Records from a collection

--*--

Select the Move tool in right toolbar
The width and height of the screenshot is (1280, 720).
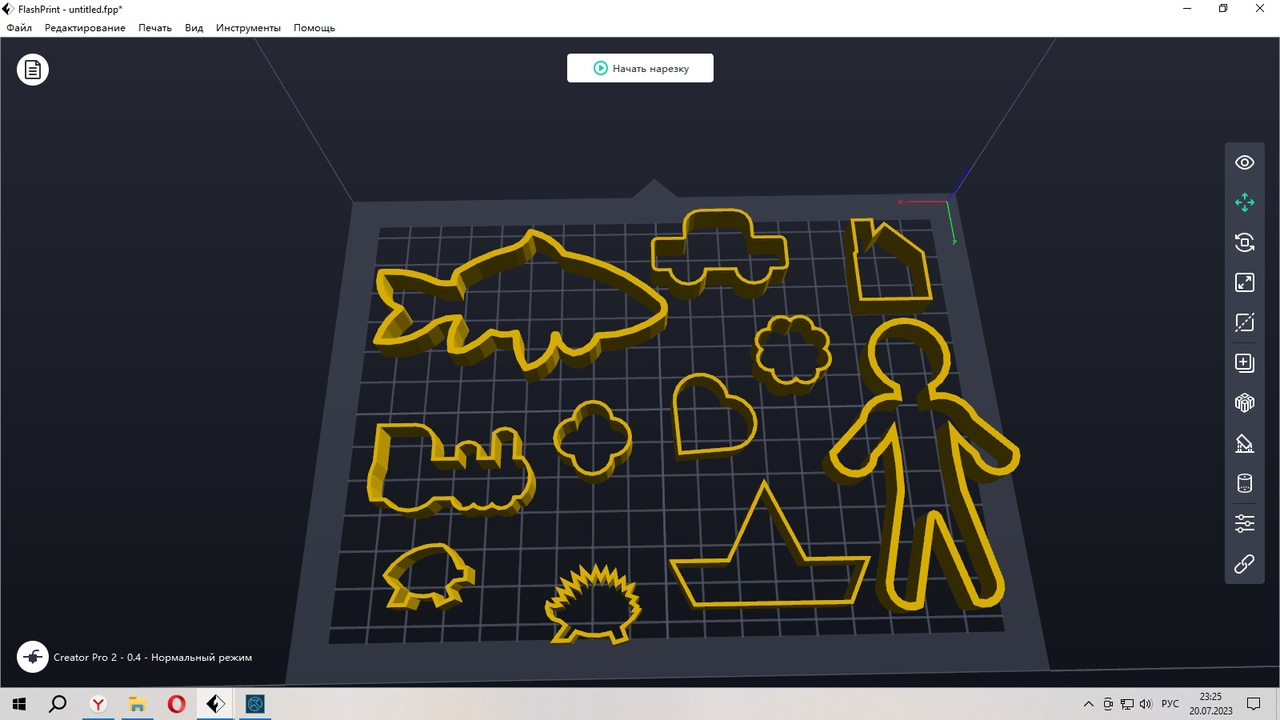1244,203
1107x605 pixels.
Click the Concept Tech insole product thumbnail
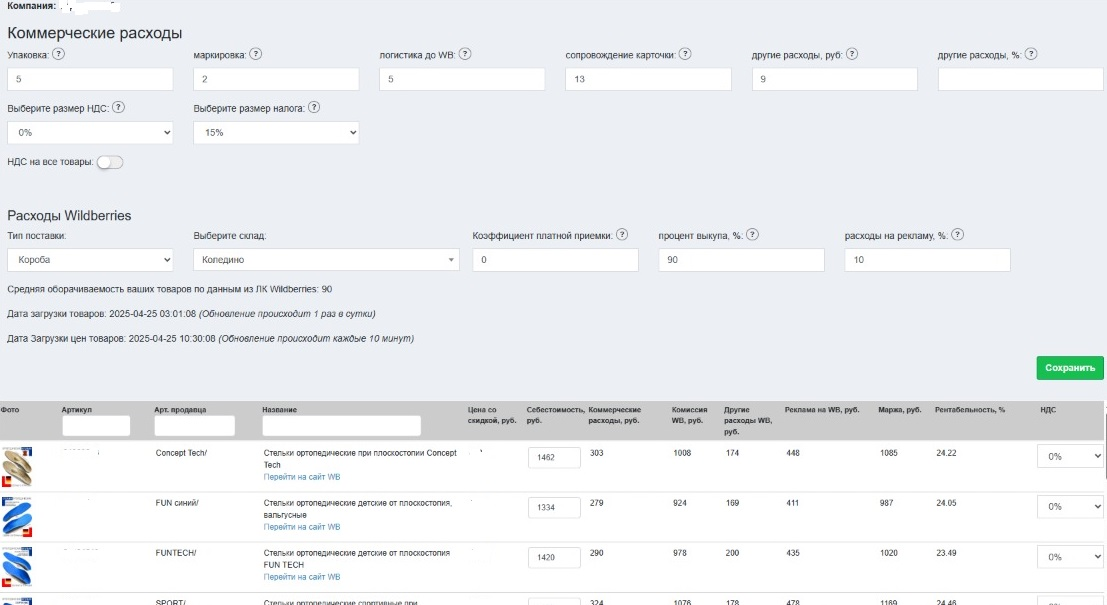[17, 467]
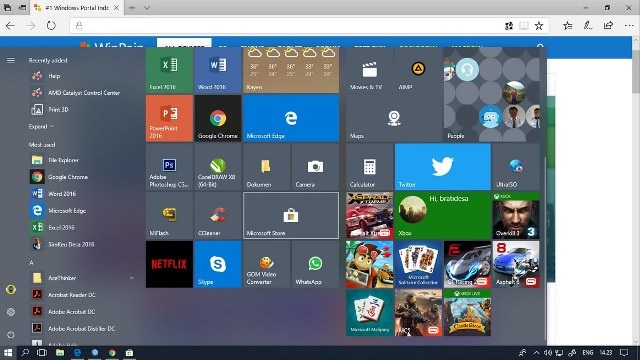Open the Skype tile

point(218,264)
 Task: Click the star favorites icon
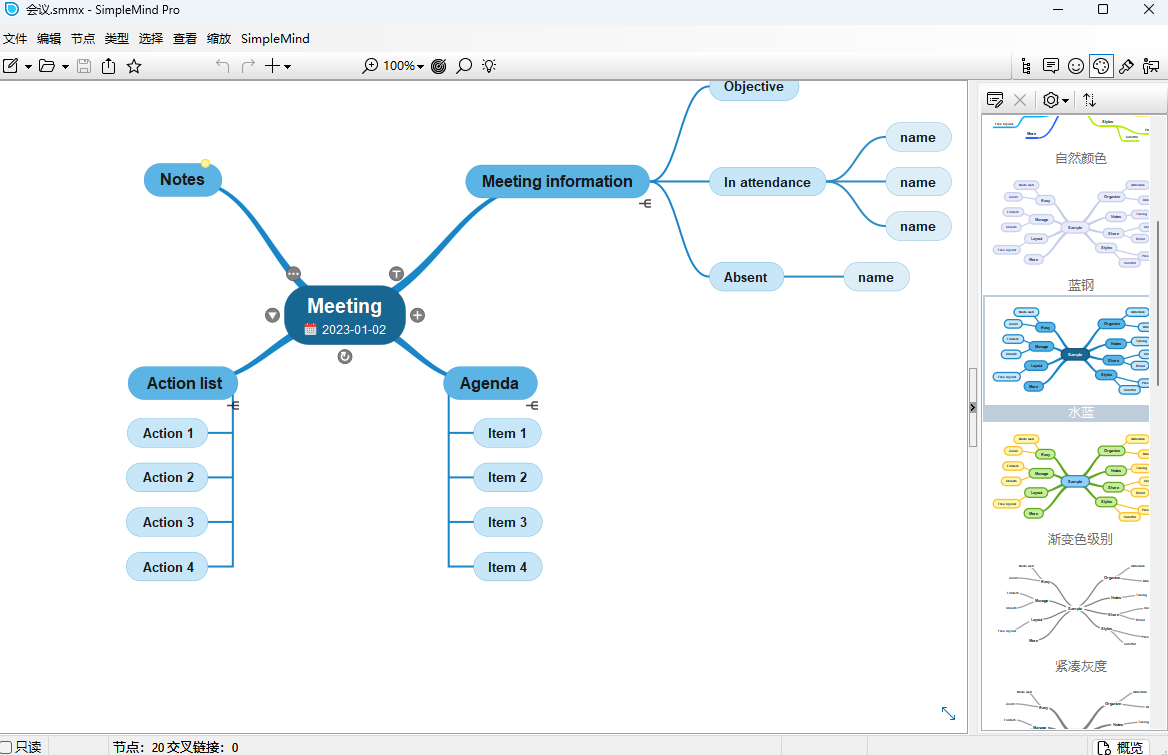tap(134, 66)
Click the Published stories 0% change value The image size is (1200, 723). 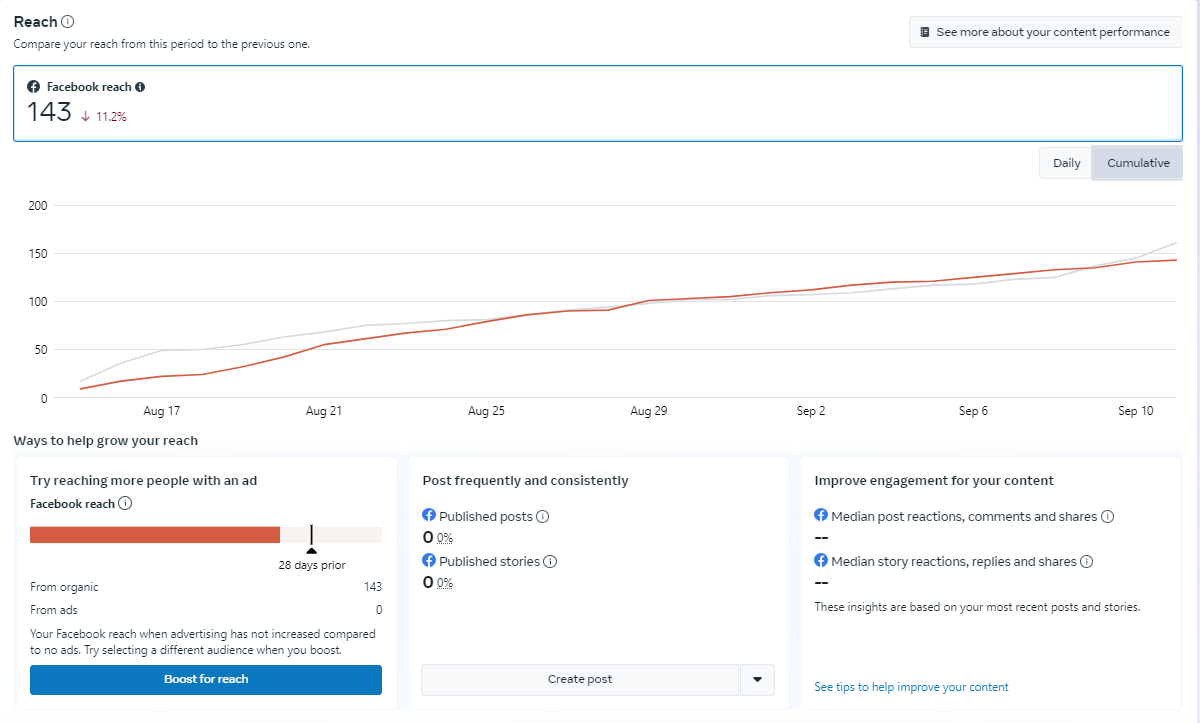pyautogui.click(x=445, y=583)
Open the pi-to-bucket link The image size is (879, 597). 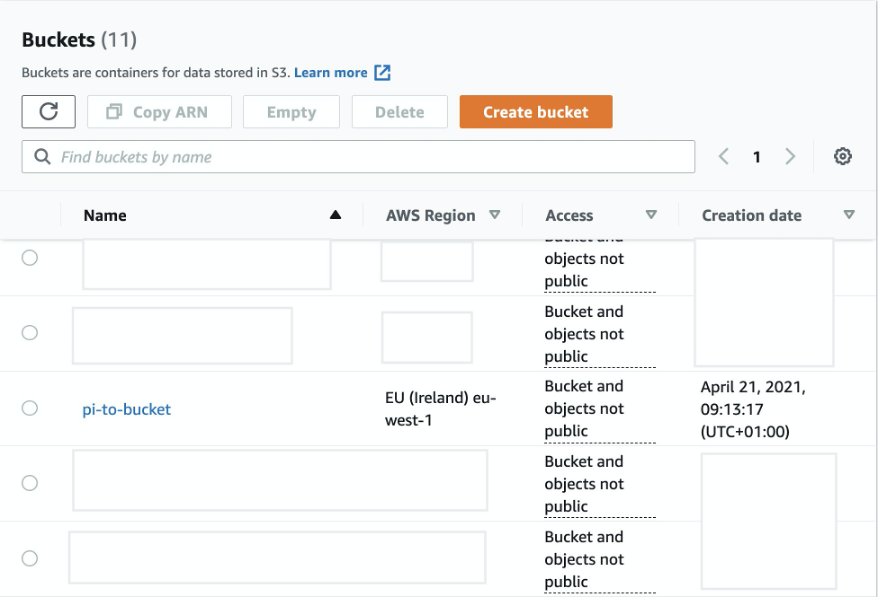pos(127,409)
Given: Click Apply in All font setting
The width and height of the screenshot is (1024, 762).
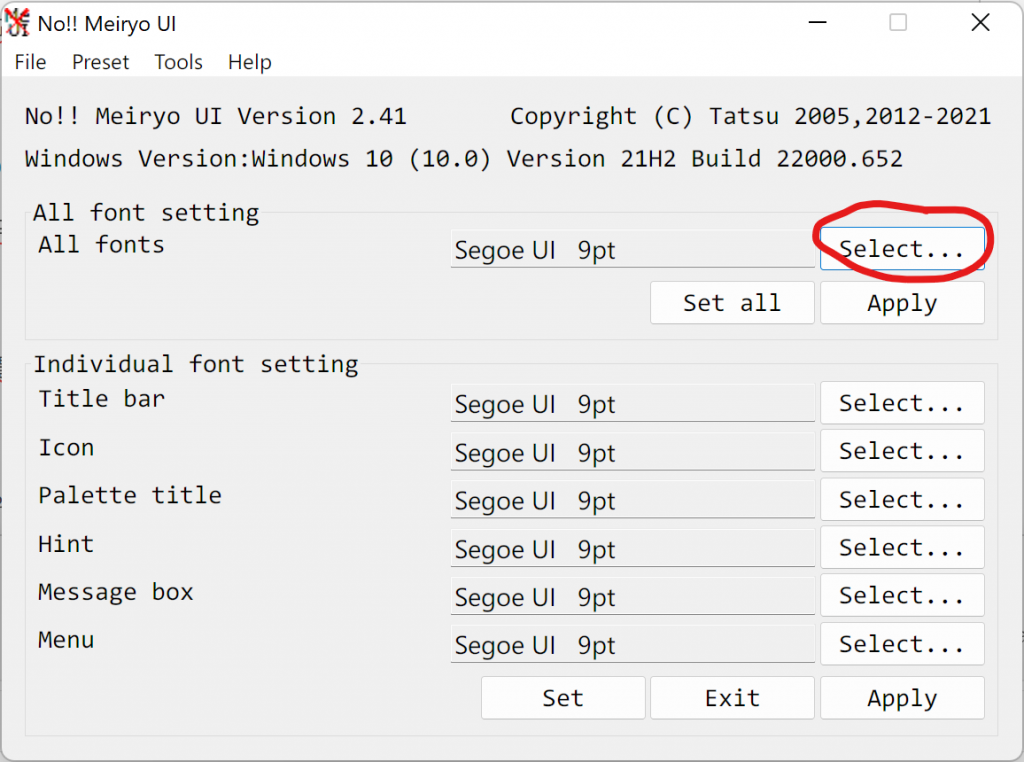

--*--

WHAT IS BEING ASKED: Leave the pictures out, and retype exactly the lines from the one containing "Given: Click Apply in All font setting" through the last line of the entries above, both included.

ANSWER TO THE PROBLEM:
Given: Click Apply in All font setting
The width and height of the screenshot is (1024, 762).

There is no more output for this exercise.